> **INPUT MATERIAL**
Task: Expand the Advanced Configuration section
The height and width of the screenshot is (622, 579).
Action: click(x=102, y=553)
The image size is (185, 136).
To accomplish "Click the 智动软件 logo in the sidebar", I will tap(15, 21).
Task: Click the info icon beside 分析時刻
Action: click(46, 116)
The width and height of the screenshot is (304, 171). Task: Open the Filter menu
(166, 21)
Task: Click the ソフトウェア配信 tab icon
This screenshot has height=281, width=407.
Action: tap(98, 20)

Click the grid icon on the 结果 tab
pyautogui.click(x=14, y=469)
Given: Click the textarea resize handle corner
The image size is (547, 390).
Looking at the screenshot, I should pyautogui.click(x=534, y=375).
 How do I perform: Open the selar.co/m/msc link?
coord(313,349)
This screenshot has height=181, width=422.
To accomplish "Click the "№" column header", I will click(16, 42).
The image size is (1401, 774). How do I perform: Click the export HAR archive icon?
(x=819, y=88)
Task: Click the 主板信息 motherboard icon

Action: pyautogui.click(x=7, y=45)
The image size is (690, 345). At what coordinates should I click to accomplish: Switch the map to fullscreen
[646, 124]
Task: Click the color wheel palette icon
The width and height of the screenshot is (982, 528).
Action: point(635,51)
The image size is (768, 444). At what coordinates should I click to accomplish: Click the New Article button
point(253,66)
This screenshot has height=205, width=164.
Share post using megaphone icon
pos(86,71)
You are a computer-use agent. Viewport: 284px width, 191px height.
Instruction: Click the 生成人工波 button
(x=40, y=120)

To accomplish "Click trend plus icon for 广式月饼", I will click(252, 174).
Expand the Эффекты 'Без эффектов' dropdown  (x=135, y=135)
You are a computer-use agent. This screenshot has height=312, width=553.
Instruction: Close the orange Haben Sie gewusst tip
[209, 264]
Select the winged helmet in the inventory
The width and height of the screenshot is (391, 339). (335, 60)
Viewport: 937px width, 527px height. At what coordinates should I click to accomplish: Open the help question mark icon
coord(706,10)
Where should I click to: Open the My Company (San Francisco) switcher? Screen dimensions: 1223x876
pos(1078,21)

> **TASK BRIEF**
Extract from the listing above the lines between the line containing "The image size is (185, 136)." and the line containing "Task: Click the ソフトウェア配信 tab icon", keeping both of those lines. Output nothing else.

> **RESPONSE TO THE TASK**
The image size is (185, 136).
To accomplish "Click the 智动软件 logo in the sidebar", I will tap(15, 21).
Task: Click the info icon beside 分析時刻
Action: click(46, 116)
The width and height of the screenshot is (304, 171). Task: Open the Filter menu
(166, 21)
Task: Click the ソフトウェア配信 tab icon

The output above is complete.